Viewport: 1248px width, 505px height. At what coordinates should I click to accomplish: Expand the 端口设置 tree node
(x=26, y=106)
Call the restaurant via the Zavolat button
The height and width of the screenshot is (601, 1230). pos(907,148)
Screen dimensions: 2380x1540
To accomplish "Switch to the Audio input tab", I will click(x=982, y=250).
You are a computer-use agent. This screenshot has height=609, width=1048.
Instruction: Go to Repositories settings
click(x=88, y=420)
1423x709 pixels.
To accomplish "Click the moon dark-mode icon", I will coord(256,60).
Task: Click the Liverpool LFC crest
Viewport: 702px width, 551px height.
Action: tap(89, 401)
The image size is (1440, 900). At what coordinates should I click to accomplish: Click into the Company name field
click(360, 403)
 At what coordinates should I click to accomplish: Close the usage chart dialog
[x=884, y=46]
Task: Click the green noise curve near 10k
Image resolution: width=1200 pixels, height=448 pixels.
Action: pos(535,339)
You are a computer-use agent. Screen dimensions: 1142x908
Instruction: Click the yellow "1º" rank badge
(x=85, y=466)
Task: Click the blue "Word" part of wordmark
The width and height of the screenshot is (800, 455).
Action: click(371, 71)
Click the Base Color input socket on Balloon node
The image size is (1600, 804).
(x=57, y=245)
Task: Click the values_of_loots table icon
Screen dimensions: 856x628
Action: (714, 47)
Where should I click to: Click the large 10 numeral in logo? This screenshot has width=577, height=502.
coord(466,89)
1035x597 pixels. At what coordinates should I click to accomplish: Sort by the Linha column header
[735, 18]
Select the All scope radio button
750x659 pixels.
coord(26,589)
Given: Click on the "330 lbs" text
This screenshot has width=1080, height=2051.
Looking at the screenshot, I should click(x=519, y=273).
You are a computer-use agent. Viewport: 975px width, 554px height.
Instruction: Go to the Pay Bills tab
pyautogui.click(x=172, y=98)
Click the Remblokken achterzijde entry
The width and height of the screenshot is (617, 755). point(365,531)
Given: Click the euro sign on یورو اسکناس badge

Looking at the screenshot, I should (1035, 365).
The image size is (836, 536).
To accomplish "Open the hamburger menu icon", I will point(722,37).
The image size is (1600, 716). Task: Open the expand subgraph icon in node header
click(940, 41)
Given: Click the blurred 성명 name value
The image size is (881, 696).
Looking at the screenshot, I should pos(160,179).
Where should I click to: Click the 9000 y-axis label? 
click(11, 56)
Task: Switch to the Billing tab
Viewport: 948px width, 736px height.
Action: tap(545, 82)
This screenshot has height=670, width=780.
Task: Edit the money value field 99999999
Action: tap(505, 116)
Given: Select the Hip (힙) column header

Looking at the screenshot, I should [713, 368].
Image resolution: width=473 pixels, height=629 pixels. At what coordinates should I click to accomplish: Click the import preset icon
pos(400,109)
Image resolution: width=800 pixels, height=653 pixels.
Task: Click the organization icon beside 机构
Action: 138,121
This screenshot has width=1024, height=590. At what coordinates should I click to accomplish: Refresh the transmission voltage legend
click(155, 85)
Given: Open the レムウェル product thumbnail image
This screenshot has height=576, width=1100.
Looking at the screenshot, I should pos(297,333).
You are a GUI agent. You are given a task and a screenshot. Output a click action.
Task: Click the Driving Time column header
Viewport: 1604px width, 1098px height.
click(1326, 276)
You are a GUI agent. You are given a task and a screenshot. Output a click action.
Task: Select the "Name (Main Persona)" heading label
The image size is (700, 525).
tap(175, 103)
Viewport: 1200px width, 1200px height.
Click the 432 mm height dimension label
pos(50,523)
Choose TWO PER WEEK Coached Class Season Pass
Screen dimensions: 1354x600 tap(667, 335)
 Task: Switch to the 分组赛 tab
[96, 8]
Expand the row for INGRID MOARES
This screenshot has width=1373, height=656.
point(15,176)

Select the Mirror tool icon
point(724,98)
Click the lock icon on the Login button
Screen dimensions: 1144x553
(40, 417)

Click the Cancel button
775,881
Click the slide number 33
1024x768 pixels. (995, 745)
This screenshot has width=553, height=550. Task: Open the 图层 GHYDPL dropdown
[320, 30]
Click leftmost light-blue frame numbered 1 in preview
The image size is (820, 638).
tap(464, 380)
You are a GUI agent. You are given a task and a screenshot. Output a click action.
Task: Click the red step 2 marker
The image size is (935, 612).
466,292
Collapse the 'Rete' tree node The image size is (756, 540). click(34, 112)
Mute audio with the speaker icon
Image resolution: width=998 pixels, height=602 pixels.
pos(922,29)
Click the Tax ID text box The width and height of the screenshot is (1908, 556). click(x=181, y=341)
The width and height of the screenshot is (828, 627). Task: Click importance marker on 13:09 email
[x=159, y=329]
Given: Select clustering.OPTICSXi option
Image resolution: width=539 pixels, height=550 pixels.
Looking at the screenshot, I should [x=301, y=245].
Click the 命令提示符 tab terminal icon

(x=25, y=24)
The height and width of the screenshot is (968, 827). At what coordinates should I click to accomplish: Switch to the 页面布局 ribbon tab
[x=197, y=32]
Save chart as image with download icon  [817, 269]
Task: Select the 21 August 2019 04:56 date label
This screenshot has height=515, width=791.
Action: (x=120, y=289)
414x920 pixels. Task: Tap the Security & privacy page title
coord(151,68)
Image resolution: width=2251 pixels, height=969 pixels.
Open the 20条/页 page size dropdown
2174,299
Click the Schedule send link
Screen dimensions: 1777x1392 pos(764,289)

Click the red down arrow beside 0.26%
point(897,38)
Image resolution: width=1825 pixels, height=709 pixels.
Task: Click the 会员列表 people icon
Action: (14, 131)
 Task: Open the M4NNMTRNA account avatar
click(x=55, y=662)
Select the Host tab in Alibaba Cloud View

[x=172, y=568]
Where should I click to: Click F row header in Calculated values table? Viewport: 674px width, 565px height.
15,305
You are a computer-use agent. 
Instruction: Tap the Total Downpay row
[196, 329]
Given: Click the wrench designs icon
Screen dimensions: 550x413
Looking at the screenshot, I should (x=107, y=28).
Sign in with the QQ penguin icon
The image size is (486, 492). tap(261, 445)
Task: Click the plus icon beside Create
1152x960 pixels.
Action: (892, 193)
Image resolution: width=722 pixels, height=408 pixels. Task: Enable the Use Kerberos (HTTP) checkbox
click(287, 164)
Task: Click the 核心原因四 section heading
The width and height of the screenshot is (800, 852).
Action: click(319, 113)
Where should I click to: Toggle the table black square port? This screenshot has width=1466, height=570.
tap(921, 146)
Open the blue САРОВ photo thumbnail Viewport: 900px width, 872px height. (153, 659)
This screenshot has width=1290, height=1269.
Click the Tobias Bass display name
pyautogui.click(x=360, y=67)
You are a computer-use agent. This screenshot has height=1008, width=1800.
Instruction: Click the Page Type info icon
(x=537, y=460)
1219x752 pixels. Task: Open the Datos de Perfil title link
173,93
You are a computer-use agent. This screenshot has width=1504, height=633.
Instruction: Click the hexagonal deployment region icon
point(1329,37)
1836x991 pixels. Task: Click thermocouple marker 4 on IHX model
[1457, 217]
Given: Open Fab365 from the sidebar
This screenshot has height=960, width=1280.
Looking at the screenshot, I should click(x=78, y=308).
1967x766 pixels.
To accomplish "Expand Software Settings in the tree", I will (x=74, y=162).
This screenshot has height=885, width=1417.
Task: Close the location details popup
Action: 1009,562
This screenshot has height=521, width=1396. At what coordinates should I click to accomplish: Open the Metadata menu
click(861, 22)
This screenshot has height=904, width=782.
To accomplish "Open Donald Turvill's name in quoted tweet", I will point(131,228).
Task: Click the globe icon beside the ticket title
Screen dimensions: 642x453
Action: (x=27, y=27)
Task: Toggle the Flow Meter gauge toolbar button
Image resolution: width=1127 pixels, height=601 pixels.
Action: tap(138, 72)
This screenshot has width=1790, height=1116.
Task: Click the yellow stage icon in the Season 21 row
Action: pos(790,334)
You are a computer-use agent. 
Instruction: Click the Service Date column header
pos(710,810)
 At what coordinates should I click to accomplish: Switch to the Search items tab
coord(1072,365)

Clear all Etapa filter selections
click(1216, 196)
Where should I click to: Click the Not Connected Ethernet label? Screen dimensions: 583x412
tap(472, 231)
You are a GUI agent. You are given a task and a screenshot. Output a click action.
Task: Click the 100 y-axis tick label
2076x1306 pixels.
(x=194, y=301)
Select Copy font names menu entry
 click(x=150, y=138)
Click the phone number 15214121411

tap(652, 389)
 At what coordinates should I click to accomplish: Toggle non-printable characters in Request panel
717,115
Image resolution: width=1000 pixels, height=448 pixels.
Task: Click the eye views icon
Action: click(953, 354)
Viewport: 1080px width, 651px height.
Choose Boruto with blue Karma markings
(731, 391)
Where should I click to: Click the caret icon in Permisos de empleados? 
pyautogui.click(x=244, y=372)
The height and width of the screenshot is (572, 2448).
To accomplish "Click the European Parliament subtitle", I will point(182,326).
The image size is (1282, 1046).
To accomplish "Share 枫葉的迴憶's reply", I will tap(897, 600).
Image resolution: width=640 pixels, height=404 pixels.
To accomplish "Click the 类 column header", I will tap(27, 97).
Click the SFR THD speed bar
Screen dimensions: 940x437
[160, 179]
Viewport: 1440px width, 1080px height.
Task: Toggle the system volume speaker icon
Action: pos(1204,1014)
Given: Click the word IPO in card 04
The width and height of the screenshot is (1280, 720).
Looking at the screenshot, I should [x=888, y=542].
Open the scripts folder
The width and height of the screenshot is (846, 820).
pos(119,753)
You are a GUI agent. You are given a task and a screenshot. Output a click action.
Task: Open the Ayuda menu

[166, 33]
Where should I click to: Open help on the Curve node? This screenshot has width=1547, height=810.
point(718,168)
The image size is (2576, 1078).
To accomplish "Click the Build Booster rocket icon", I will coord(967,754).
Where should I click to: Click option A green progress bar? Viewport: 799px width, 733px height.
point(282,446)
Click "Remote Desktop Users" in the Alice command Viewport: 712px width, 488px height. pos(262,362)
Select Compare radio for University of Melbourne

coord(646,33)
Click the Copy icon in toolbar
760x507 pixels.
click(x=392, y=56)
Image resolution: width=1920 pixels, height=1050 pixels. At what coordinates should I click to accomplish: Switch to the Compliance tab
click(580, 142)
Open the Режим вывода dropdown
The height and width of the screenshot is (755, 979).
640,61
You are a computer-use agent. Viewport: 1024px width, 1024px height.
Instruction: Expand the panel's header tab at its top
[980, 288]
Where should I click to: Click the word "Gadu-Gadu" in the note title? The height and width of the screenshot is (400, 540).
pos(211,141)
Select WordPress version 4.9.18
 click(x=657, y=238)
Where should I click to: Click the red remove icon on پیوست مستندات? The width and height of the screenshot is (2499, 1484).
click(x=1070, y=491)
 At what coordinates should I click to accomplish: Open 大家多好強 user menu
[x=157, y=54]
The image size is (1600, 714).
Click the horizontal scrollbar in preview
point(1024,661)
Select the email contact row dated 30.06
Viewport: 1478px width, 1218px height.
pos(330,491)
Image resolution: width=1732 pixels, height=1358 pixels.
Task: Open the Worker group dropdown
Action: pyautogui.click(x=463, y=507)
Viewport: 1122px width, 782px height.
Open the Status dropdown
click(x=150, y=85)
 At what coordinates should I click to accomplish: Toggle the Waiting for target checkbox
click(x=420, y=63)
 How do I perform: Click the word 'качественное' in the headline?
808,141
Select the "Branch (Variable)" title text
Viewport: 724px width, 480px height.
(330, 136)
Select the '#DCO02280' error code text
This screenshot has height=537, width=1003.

__ACTIVITY__:
Go through the listing above and return every line where the word "computer" occurs.

__TASK OUTPUT__:
You are a computer-use agent. This screenshot has height=609, width=1048.
You are a computer-use agent. Screen dimensions: 1142x908
You are a computer-use agent. Viewport: 975px width, 554px height.
You are a computer-use agent. 
You are a computer-use agent. This screenshot has height=1008, width=1800.
You are a computer-use agent. This screenshot has width=1504, height=633.
You are a computer-use agent. 
You are a computer-use agent. Viewport: 1024px width, 1024px height.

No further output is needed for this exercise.